» **Written exercise**
State how many lines of the records below contain the word "header". Give only the number.

» **Material for this task**

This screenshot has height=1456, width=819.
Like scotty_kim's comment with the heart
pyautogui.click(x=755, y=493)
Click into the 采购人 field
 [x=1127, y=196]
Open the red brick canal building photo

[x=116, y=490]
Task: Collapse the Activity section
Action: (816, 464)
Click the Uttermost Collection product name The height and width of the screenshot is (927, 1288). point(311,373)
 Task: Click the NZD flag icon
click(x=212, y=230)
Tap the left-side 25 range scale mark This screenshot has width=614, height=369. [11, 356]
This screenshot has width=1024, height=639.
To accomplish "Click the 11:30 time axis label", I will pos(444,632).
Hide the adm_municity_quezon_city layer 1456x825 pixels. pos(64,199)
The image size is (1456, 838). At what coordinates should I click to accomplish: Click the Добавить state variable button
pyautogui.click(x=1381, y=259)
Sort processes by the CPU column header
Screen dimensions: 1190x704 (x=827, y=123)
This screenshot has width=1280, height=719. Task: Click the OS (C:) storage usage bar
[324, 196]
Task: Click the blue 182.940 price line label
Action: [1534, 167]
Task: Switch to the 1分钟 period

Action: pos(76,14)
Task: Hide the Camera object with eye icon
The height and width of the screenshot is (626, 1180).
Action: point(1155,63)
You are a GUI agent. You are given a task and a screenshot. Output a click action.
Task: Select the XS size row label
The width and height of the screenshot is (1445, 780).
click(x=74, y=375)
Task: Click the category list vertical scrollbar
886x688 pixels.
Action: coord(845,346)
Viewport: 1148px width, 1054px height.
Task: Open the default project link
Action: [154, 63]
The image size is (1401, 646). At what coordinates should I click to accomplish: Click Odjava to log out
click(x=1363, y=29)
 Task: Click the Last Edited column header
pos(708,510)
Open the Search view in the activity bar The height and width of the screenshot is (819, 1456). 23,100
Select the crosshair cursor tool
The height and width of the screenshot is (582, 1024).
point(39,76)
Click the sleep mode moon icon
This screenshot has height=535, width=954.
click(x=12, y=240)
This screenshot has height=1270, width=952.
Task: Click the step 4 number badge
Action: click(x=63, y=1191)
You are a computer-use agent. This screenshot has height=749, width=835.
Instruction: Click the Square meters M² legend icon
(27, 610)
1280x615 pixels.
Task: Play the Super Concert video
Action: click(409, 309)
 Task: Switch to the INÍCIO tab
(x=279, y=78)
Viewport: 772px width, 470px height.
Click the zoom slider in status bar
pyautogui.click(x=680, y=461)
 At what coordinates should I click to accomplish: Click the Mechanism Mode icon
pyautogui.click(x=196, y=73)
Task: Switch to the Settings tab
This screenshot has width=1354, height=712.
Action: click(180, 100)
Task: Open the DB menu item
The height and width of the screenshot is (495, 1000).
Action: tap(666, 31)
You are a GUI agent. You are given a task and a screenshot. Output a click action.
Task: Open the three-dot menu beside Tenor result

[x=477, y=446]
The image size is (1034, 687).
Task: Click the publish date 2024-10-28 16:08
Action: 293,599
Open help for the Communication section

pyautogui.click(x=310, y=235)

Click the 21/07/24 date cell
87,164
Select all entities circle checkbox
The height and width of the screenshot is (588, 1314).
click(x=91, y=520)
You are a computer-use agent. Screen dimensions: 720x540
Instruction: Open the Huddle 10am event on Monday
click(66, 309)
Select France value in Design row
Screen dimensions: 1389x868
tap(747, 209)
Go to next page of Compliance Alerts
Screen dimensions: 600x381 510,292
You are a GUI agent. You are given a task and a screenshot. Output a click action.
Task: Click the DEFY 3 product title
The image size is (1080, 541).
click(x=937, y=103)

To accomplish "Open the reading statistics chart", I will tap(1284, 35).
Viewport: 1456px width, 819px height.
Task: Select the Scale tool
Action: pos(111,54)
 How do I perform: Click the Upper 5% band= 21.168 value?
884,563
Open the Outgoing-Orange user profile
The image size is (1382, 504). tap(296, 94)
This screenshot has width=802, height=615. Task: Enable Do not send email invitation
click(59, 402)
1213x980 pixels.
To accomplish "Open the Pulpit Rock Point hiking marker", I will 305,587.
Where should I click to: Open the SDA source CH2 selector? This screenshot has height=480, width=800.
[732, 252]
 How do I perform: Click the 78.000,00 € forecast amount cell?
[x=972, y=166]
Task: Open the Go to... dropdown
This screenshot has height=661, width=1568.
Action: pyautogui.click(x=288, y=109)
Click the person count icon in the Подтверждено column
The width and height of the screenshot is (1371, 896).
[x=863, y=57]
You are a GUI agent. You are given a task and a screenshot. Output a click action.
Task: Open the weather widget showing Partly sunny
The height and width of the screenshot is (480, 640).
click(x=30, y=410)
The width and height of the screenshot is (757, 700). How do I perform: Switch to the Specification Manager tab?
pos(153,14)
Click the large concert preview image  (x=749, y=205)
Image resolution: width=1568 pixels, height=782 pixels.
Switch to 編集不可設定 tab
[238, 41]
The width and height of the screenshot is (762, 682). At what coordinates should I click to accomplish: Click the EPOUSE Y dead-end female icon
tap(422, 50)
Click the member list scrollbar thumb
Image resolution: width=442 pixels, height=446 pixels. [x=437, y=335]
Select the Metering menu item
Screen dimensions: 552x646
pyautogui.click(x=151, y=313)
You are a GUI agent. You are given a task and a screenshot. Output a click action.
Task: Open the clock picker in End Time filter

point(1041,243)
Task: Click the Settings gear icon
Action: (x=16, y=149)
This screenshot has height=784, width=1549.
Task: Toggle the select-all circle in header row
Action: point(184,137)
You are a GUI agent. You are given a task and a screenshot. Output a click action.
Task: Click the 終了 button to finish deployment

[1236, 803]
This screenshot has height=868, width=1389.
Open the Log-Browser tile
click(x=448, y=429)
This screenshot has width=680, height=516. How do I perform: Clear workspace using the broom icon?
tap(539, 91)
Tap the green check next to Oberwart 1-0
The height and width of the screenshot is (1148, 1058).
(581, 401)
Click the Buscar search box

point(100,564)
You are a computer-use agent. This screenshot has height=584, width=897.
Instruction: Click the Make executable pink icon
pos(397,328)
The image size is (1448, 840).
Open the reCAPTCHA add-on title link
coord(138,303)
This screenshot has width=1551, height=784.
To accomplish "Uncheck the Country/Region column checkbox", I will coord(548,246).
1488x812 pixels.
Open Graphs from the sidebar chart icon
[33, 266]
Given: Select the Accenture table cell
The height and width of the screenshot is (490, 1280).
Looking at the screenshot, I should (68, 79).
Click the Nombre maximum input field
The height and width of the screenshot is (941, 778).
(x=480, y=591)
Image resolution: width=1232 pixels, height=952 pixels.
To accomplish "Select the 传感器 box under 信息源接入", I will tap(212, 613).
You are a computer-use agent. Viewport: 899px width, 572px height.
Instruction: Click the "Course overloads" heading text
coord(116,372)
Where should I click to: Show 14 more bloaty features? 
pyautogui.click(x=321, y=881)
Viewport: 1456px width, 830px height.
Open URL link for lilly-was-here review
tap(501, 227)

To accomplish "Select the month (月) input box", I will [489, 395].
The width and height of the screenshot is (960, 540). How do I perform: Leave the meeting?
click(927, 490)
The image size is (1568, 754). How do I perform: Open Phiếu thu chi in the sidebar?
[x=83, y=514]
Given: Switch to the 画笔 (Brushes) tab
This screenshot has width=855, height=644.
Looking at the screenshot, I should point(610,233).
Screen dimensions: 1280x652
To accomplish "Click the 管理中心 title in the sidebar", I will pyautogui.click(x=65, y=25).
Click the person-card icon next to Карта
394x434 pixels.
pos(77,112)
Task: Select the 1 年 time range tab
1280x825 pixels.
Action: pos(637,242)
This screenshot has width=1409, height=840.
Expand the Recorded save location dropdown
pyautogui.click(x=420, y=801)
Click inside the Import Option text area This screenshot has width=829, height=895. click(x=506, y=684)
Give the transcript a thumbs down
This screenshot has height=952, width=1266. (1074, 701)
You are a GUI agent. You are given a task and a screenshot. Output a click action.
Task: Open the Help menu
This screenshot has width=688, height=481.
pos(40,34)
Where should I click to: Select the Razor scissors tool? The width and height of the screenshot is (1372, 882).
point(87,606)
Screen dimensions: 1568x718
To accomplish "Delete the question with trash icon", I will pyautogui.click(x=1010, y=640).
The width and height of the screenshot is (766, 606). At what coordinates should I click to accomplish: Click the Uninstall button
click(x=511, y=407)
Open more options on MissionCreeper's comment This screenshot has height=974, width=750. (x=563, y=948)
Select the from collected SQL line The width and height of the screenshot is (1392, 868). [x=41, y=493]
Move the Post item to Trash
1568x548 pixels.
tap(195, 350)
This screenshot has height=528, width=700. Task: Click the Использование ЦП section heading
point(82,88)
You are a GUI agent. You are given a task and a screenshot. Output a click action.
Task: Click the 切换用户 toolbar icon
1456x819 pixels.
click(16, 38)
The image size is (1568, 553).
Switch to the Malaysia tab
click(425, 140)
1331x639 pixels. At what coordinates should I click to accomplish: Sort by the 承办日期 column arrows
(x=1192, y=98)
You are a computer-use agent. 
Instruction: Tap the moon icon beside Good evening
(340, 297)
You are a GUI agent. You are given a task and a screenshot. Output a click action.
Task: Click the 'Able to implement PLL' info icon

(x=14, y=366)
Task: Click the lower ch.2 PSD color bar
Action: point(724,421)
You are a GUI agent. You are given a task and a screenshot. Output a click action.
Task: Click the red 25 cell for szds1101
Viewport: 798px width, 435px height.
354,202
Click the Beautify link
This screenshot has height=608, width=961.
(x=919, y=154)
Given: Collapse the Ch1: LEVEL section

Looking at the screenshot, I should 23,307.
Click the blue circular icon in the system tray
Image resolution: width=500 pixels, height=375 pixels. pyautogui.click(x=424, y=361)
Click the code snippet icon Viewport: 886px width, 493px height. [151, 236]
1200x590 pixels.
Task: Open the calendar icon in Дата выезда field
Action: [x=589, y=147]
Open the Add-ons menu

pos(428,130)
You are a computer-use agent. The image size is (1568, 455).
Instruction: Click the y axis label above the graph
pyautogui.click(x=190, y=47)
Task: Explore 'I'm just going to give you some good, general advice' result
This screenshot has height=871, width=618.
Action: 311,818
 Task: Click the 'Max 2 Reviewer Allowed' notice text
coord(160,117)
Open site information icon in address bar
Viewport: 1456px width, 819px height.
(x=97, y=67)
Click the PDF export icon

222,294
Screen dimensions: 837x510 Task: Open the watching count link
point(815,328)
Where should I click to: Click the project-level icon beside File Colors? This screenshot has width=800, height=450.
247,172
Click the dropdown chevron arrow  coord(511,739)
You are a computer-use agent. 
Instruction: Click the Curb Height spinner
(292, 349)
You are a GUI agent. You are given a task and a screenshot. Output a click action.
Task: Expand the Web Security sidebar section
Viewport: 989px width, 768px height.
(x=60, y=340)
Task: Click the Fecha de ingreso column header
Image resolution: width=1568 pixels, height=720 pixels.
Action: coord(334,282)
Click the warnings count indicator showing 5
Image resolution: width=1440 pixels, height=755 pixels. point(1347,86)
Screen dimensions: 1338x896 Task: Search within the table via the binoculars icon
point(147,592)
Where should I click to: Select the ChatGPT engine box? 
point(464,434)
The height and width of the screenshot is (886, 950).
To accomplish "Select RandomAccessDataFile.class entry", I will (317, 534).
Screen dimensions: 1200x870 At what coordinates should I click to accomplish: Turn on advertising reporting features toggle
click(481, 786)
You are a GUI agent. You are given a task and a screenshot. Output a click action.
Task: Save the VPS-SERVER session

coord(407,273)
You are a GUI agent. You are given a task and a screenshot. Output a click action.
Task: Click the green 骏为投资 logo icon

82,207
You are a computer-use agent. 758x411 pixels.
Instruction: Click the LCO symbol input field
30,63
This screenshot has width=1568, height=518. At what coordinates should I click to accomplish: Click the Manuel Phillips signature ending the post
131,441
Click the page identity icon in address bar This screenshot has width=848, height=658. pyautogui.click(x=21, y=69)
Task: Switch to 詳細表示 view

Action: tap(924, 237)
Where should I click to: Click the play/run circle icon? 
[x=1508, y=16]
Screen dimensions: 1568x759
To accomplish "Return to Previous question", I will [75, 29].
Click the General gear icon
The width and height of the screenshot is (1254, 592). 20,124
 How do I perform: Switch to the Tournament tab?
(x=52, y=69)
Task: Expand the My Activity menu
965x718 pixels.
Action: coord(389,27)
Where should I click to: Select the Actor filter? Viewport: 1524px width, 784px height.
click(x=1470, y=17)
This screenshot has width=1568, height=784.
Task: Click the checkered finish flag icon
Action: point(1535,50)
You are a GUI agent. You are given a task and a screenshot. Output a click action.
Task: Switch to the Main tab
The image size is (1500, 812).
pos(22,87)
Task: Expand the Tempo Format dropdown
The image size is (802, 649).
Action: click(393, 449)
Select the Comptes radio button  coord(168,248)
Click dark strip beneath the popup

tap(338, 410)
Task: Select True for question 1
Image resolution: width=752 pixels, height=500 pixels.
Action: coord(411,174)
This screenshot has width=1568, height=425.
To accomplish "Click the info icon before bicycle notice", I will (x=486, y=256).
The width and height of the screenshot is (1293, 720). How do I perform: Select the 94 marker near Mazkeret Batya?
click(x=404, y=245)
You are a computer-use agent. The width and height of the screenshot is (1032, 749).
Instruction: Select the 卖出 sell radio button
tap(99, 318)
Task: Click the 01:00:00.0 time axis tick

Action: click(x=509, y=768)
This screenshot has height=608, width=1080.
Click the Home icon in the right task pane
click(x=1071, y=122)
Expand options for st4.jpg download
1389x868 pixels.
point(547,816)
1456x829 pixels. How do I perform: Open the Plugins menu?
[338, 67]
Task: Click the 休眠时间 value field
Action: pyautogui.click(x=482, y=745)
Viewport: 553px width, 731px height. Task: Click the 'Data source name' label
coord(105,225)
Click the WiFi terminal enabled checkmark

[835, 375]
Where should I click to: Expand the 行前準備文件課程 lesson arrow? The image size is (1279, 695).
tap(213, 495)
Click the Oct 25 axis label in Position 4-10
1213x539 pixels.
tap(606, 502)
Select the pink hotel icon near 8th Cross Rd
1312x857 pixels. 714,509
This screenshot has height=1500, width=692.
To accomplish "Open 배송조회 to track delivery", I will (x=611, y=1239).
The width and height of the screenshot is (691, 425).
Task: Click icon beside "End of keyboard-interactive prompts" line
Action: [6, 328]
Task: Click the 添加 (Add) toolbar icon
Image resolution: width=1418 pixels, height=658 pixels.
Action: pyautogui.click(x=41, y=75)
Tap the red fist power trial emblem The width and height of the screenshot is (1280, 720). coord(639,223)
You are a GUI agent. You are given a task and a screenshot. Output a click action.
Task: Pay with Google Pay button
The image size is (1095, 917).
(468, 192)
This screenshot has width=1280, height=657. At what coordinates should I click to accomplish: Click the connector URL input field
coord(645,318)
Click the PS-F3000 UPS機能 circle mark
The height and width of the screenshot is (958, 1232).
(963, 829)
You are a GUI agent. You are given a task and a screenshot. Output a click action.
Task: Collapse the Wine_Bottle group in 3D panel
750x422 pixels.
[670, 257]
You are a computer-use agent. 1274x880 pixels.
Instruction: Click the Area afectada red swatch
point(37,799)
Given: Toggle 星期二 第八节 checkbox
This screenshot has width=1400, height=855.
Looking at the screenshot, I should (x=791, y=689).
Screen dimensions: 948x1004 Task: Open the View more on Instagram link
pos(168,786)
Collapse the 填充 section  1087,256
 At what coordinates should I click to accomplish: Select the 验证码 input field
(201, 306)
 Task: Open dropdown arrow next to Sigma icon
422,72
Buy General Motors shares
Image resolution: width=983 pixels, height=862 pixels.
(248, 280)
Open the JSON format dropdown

» **Result**
4